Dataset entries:

· · · · ·

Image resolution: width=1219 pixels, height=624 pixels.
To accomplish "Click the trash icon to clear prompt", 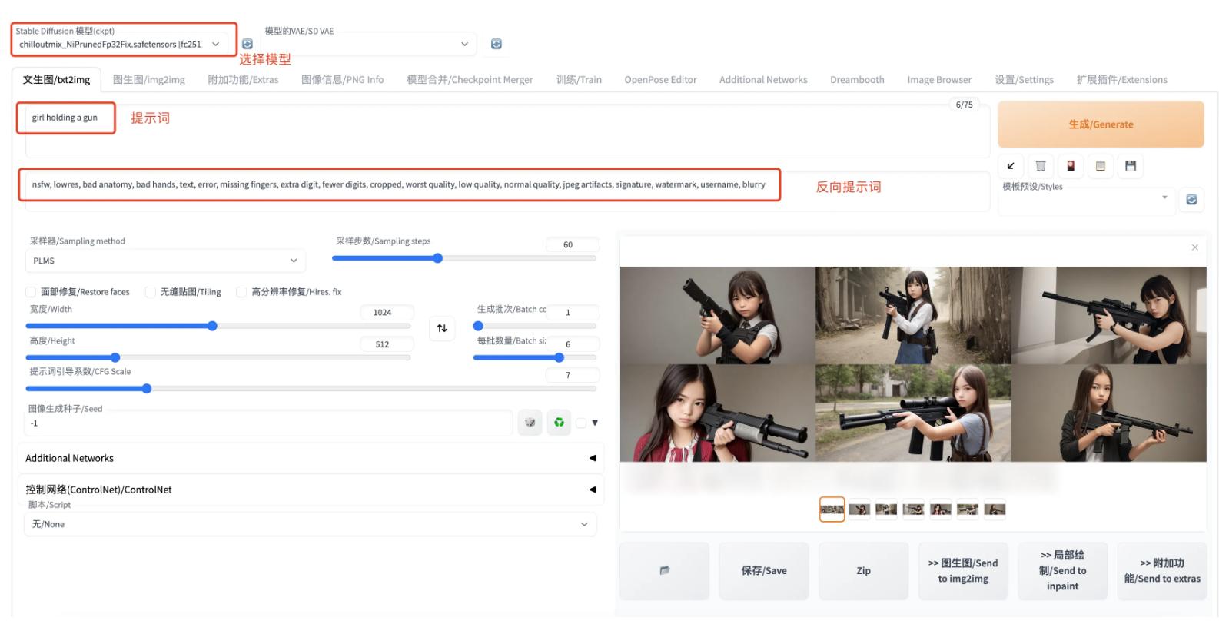I will point(1041,166).
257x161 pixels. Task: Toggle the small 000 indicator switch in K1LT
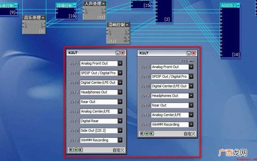pyautogui.click(x=191, y=61)
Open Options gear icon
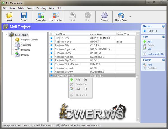 point(104,15)
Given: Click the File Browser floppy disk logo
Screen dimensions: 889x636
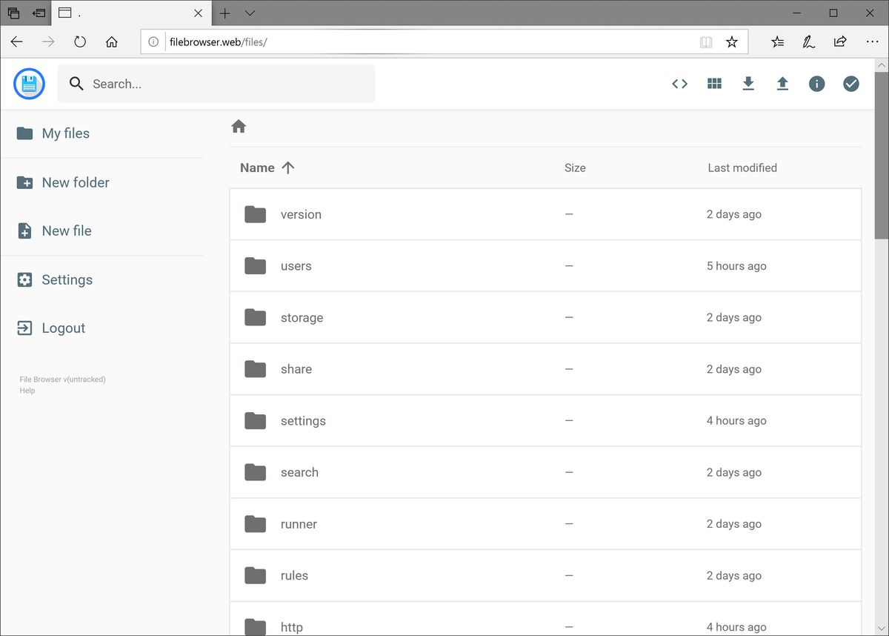Looking at the screenshot, I should tap(28, 84).
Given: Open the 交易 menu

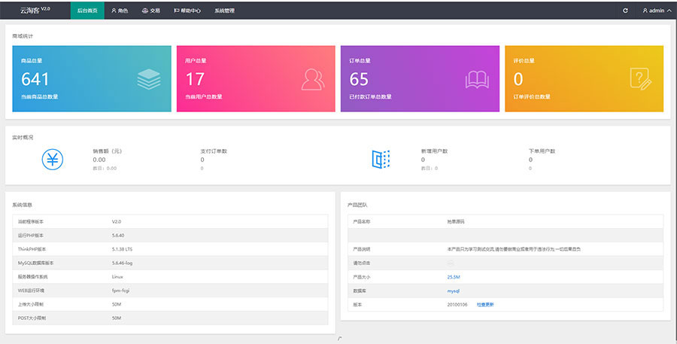Looking at the screenshot, I should click(x=150, y=11).
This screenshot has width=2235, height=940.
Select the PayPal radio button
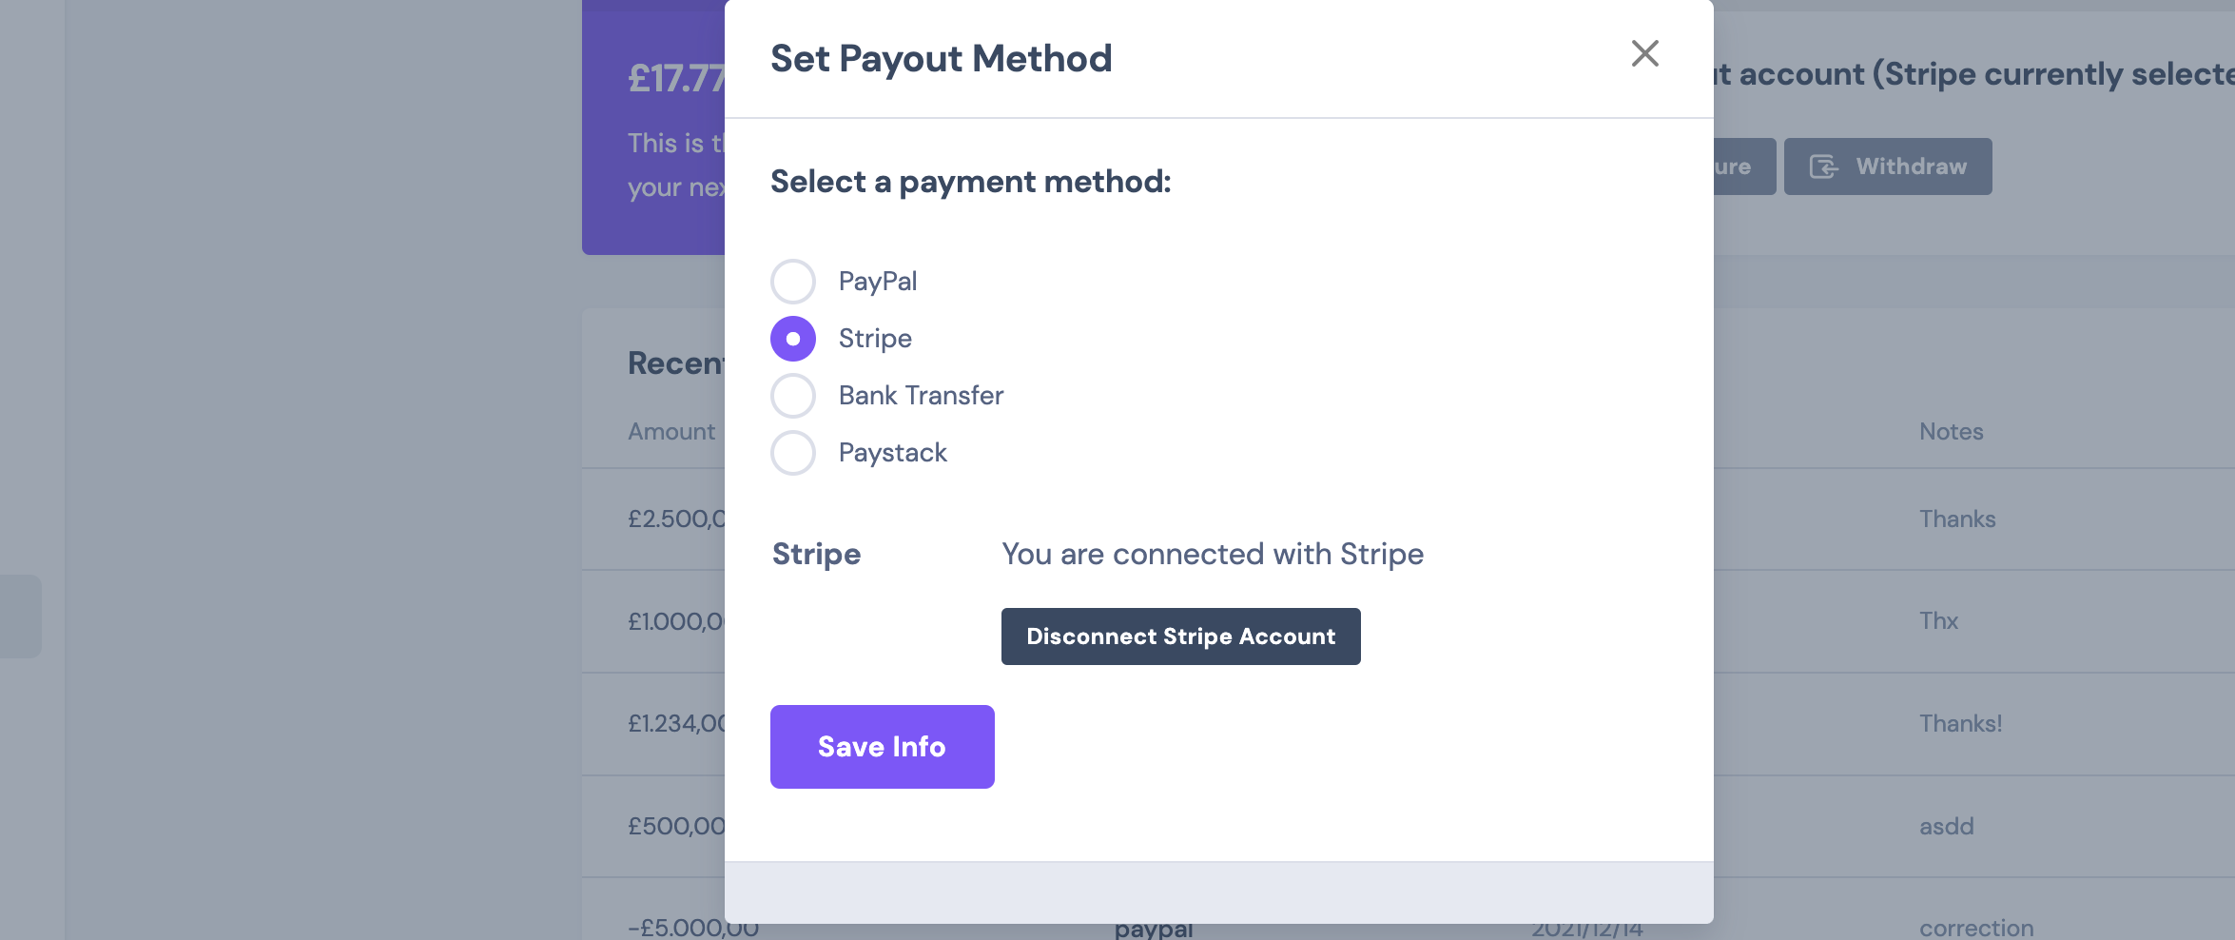click(x=792, y=282)
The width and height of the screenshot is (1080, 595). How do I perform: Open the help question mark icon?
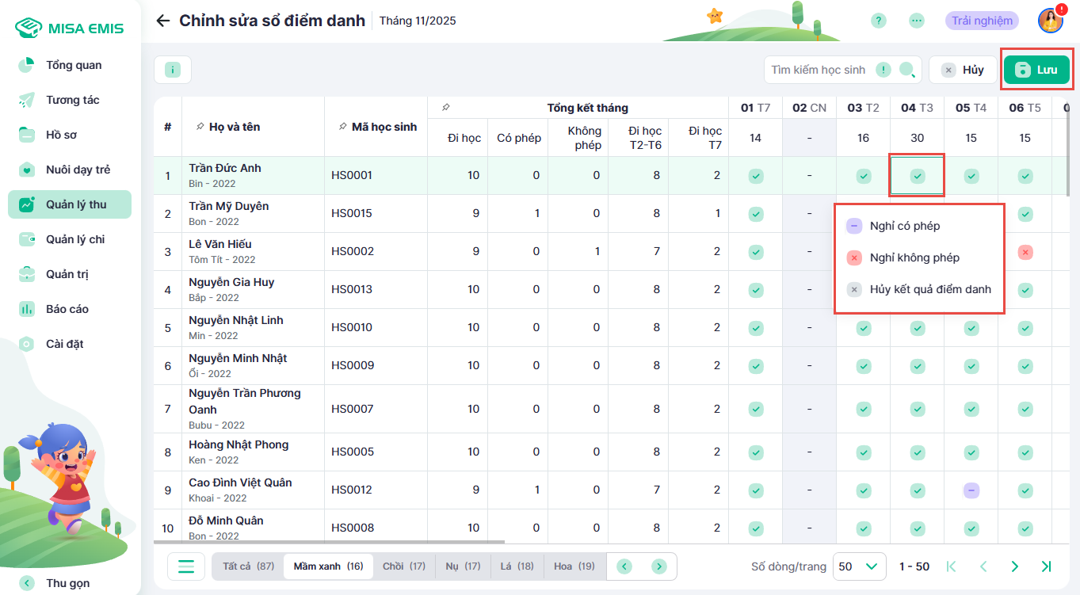click(x=878, y=21)
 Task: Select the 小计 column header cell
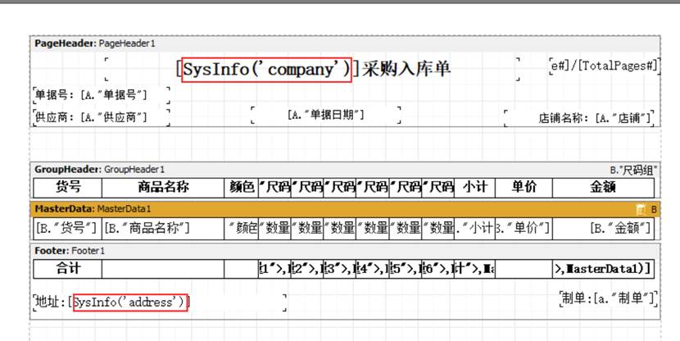point(474,187)
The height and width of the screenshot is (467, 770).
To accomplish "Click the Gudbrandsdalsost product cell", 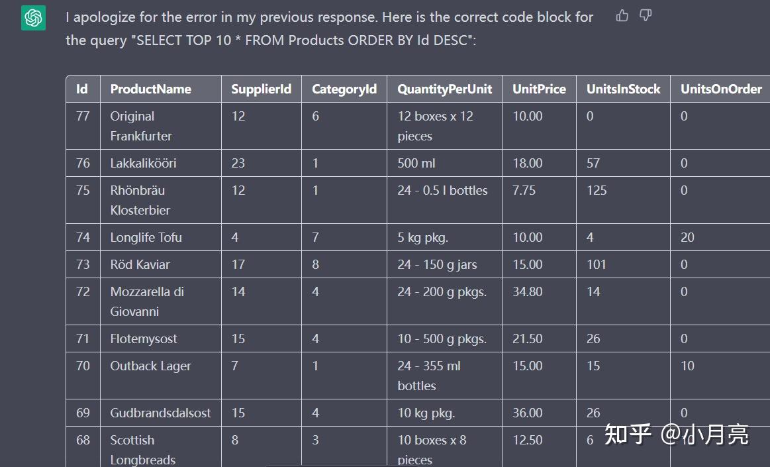I will coord(160,413).
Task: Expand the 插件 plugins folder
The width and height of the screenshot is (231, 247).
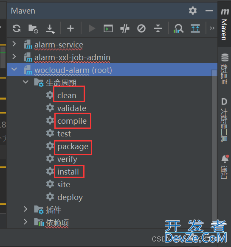Action: (x=25, y=209)
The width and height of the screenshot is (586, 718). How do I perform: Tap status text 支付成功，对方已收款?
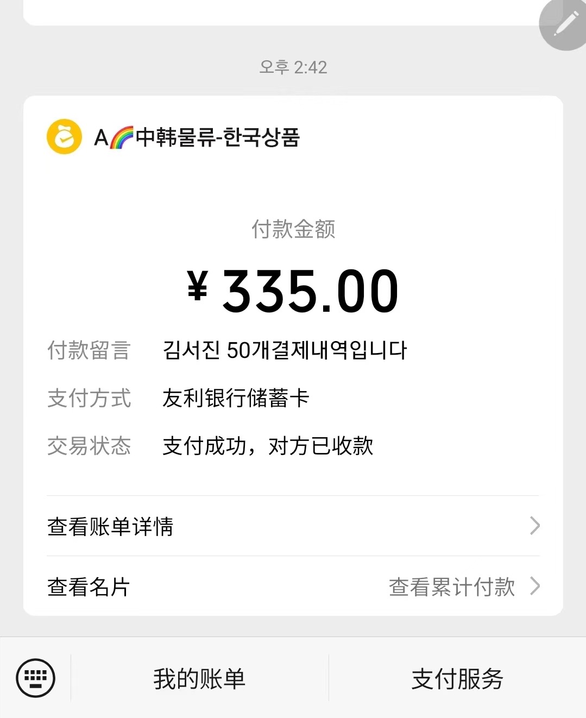268,446
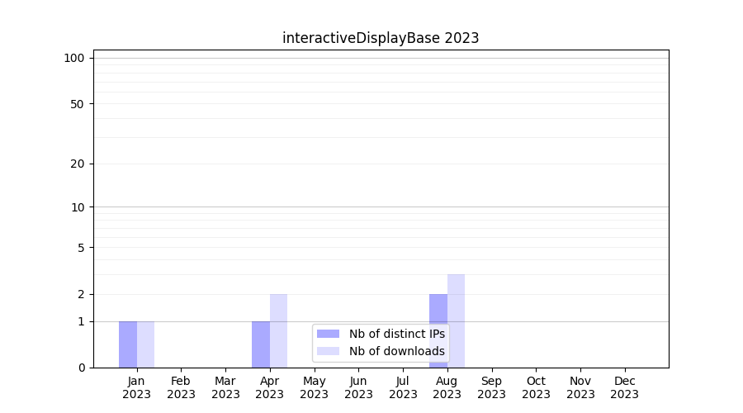The width and height of the screenshot is (743, 413).
Task: Select the 10 y-axis tick label
Action: 78,207
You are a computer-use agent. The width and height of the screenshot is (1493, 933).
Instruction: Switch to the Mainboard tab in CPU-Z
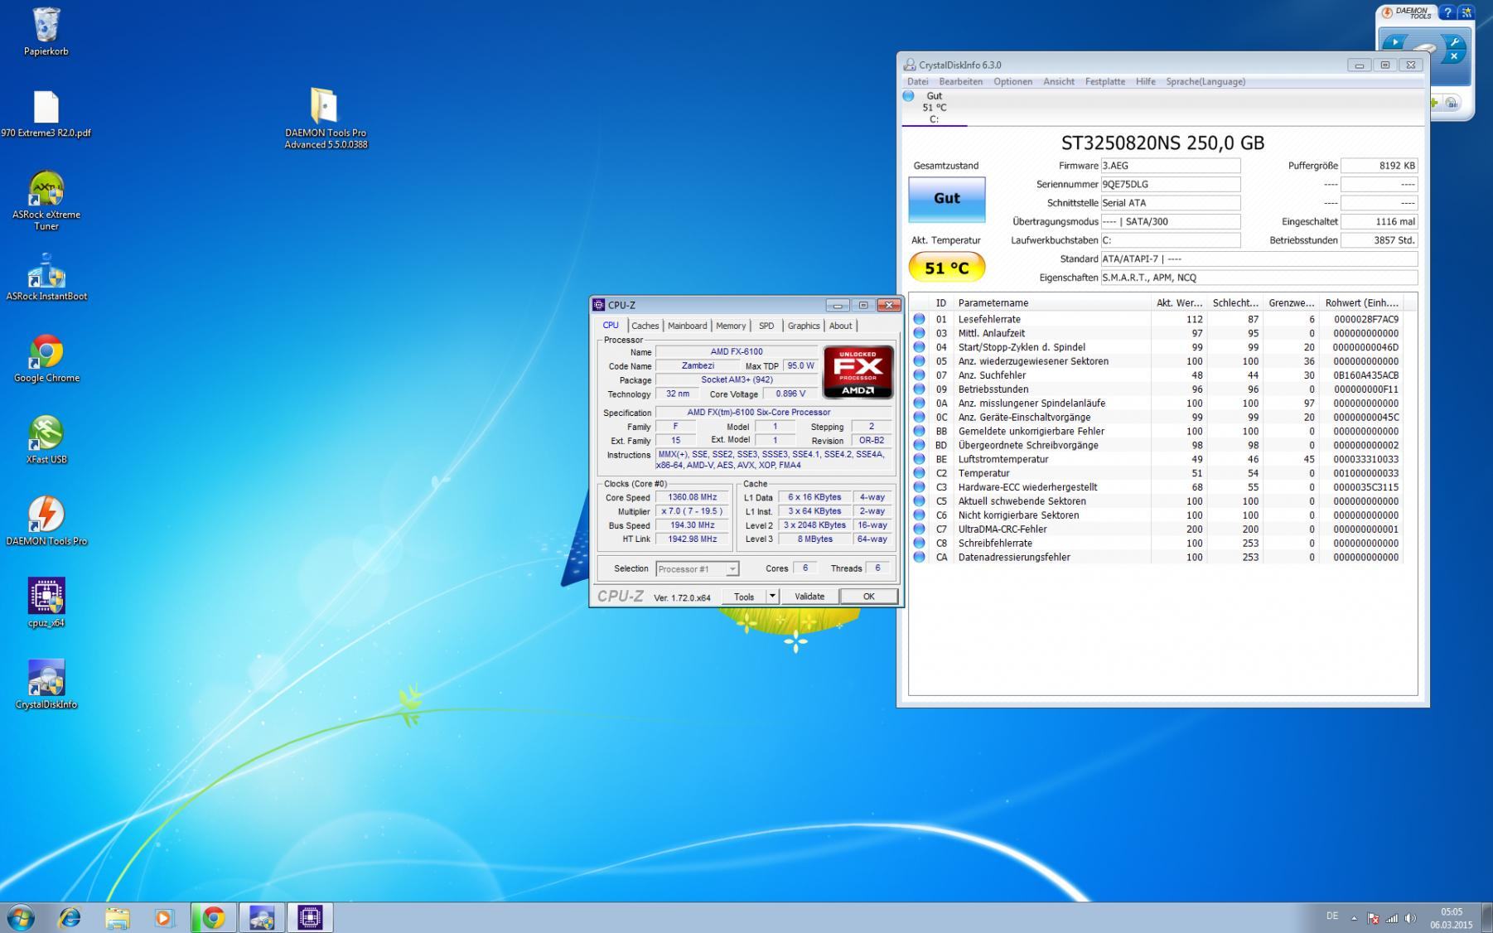[687, 326]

· · · · ·

Required action =
Please reproduce the lines exactly from the one containing "You are a computer-use" through the last line of the data above, and keep the pictures out.

Answer for this exercise =
You are a computer-use agent. The width and height of the screenshot is (1493, 933).
Instruction: Switch to the Mainboard tab in CPU-Z
[687, 326]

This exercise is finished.